**** TEXT BLOCK

Bunches of Bunnahabhain - part seis

No we’re not done with Bunnahabhain!

Bunnahabhain 23 yo 1991/2015 (49.3%, Lockett Bros, the Island of Bass, sherry hogshead, cask #5420)

Bunnahabhain 23 yo 1991/2015 (49.3%, Lockett Bros, the Island of Bass, sherry hogshead, cask #5420) Four stars I had thought I’d do a silly joke with the Island of Bass and Jaco Pastorius but no… Colour: gold. Nose: ah, a rather tropical one this time. Tinned guavas and mangos, plus a little vanilla and acacia honey. Those wee pink bananas. Before that became un-PC, I’d have added that it’s a little feminine. Mouth: reminds or some early 1970s Bowmore. More tropical fruit purée mixed with some soft oak tannins and various herbal herbs. Our faithful chamomile tea, for example. Touches of malt, hints of roasted nuts. Finish: medium, with the usual salty tang, as they say in brochures. Comments: rather wonderful. SGP:551 - 87 points.

********
**** DATASET EXTRACT

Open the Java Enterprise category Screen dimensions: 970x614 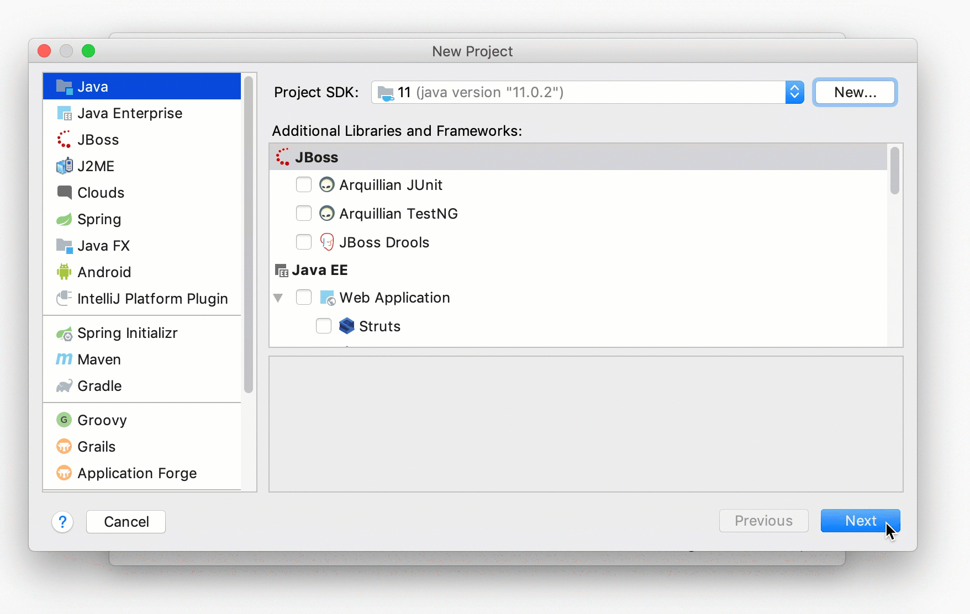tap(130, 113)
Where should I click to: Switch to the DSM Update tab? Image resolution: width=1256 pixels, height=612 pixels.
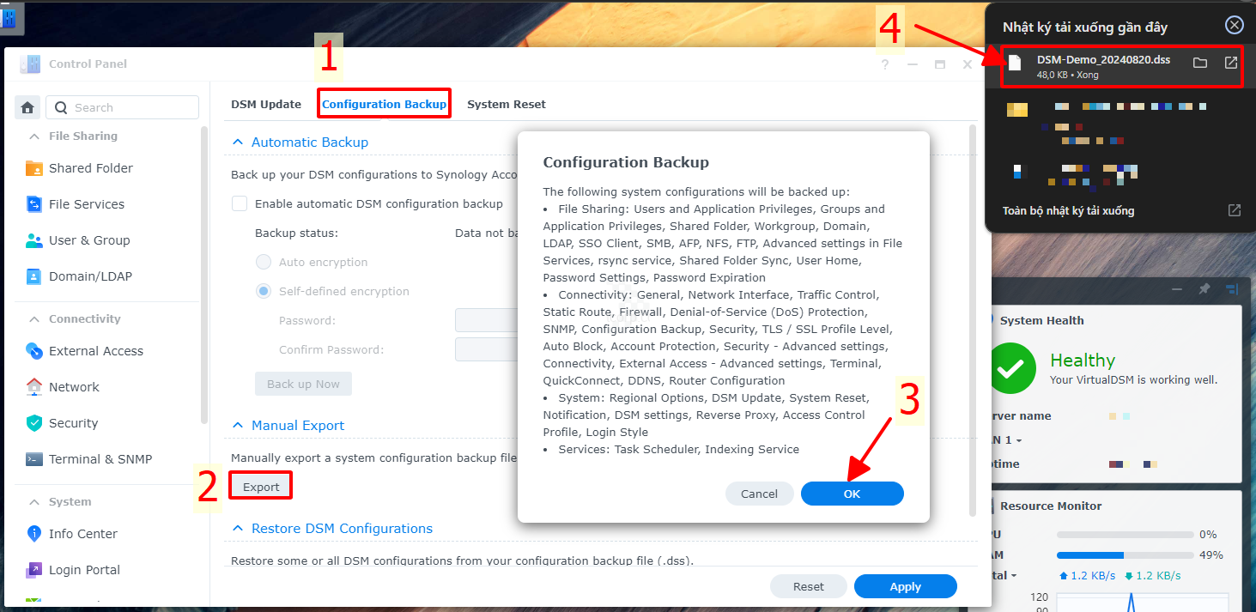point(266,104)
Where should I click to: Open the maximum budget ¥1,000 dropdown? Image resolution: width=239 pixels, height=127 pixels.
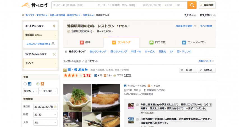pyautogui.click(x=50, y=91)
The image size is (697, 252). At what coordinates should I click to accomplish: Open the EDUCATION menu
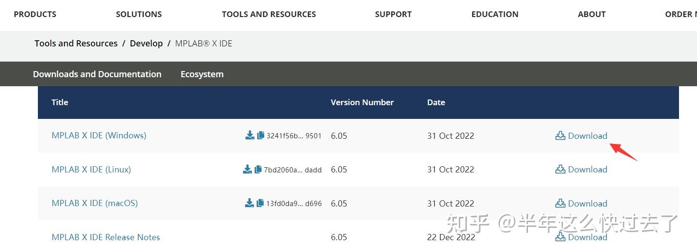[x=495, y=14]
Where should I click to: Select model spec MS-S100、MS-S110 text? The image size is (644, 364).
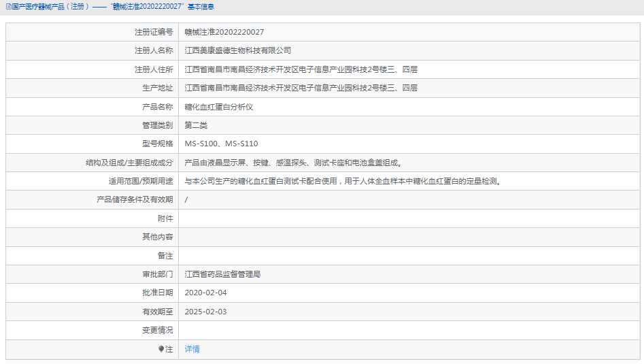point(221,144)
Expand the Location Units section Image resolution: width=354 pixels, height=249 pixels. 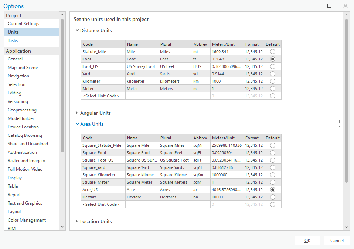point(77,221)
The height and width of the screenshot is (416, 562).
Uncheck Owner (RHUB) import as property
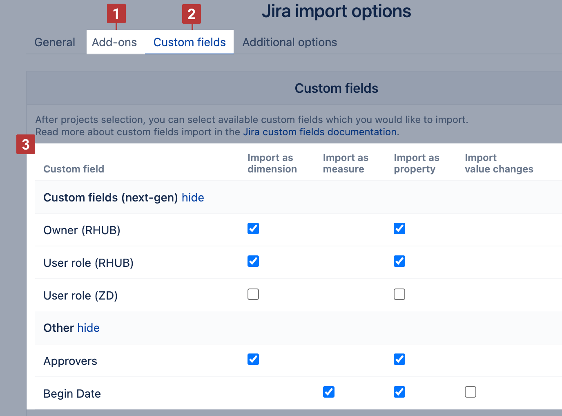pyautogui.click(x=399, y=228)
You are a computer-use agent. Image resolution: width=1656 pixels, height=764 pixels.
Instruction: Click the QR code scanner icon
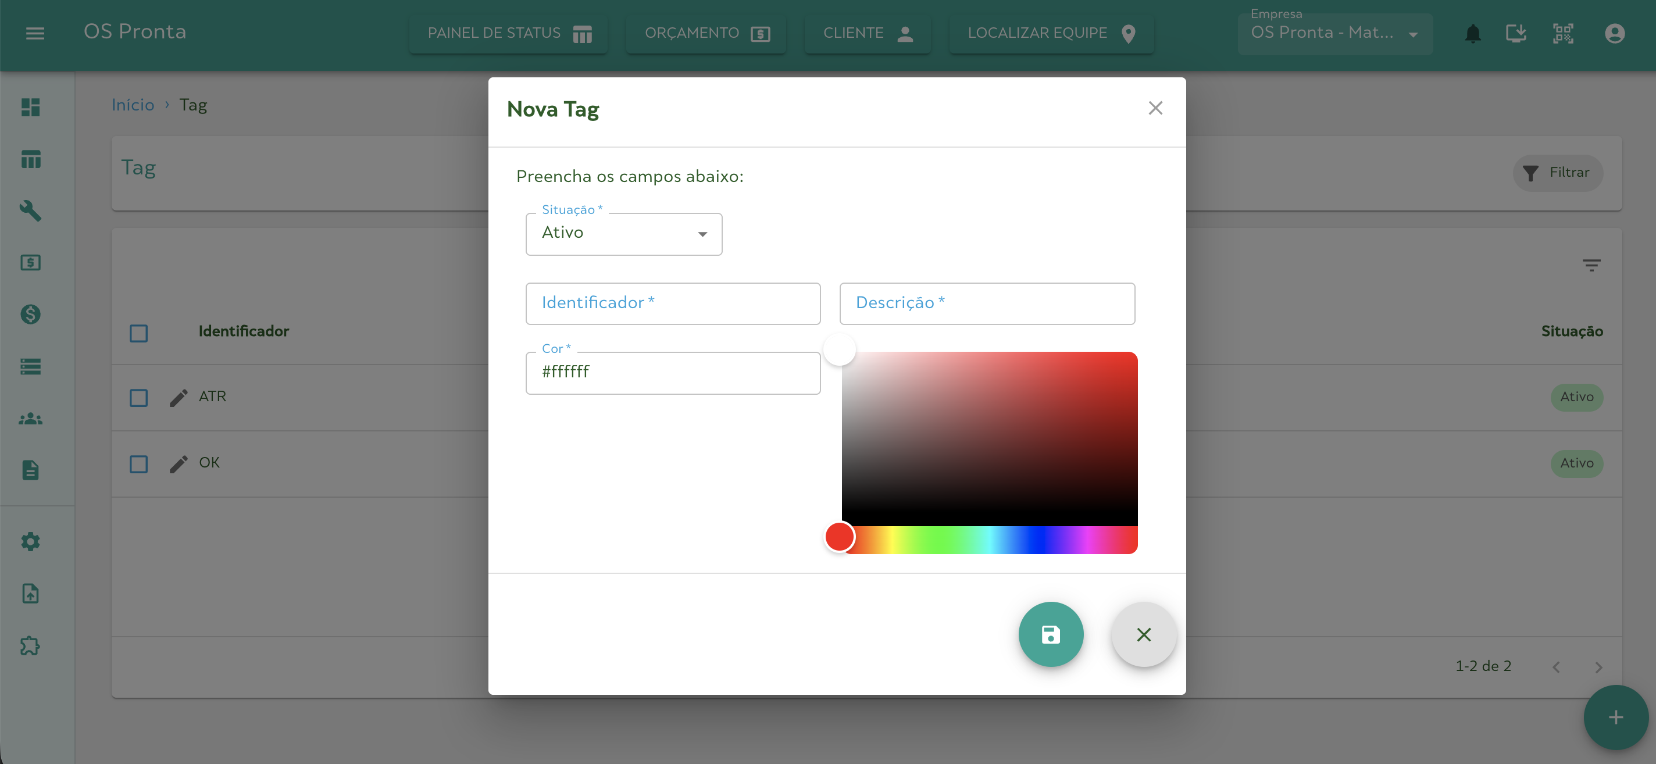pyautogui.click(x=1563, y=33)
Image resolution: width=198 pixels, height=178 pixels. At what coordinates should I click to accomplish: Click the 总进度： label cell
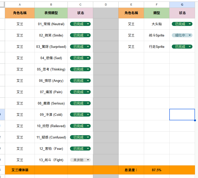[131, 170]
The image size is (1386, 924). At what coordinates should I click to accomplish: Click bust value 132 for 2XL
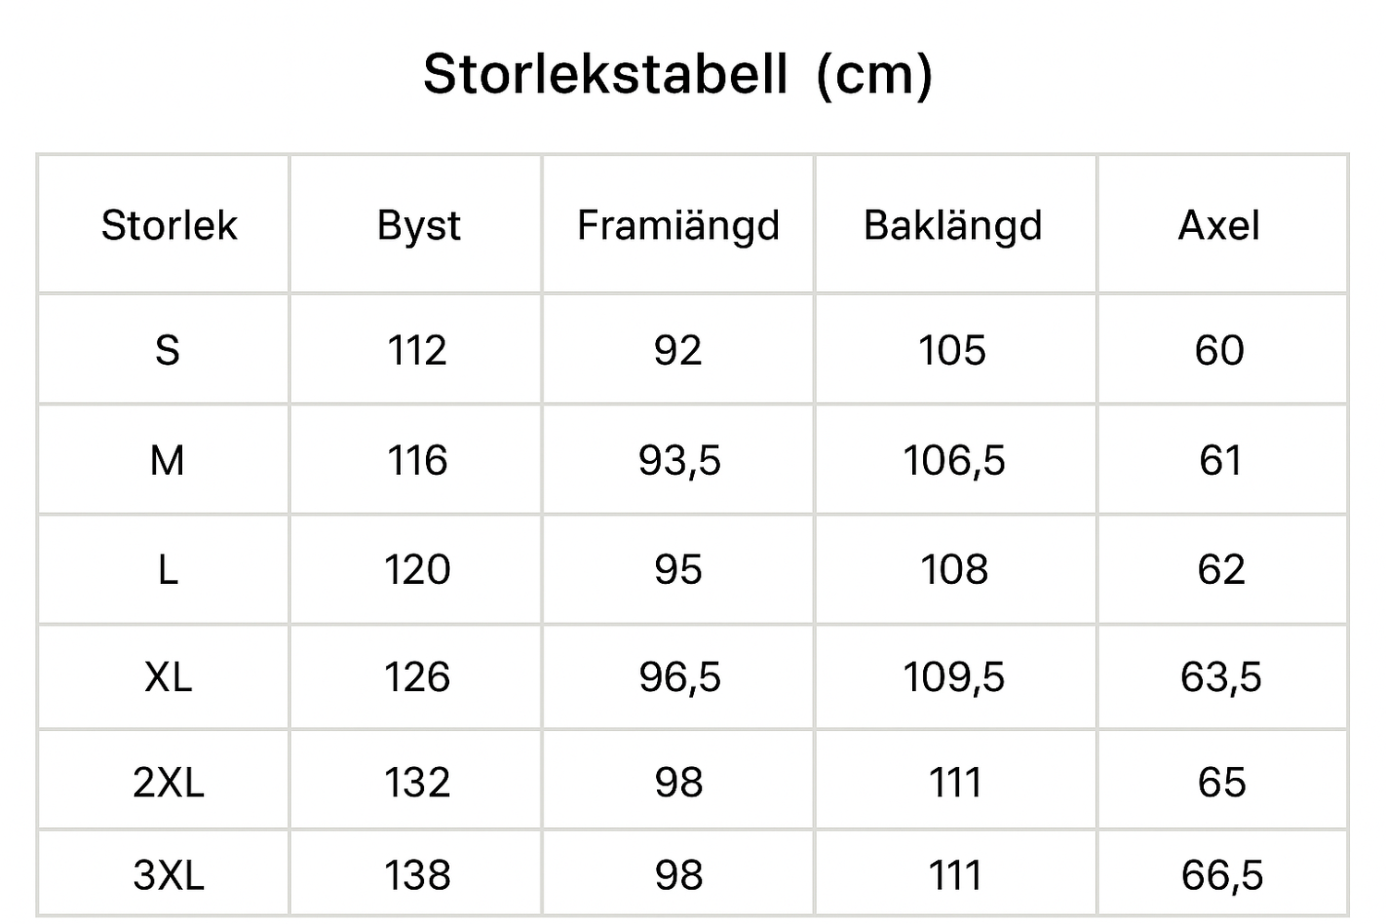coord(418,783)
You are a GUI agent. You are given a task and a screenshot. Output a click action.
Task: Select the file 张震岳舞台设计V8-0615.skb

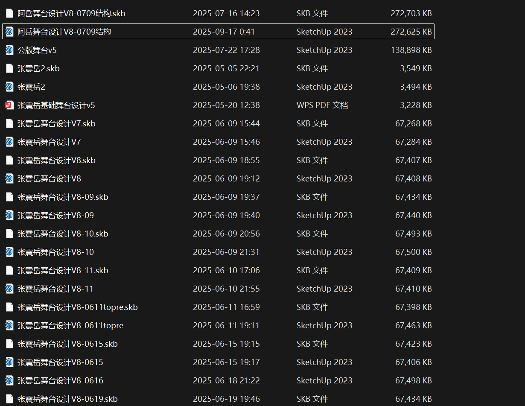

********

__WHAT TO WORK ON__
Quote the passage of the Bunnahabhain tasting note that begins with the words "No we’re not" and ends with "- 87 points.".

__SOLUTION TO THIS PROBLEM__
No we’re not done with Bunnahabhain!

Bunnahabhain 23 yo 1991/2015 (49.3%, Lockett Bros, the Island of Bass, sherry hogshead, cask #5420)

Bunnahabhain 23 yo 1991/2015 (49.3%, Lockett Bros, the Island of Bass, sherry hogshead, cask #5420) Four stars I had thought I’d do a silly joke with the Island of Bass and Jaco Pastorius but no… Colour: gold. Nose: ah, a rather tropical one this time. Tinned guavas and mangos, plus a little vanilla and acacia honey. Those wee pink bananas. Before that became un-PC, I’d have added that it’s a little feminine. Mouth: reminds or some early 1970s Bowmore. More tropical fruit purée mixed with some soft oak tannins and various herbal herbs. Our faithful chamomile tea, for example. Touches of malt, hints of roasted nuts. Finish: medium, with the usual salty tang, as they say in brochures. Comments: rather wonderful. SGP:551 - 87 points.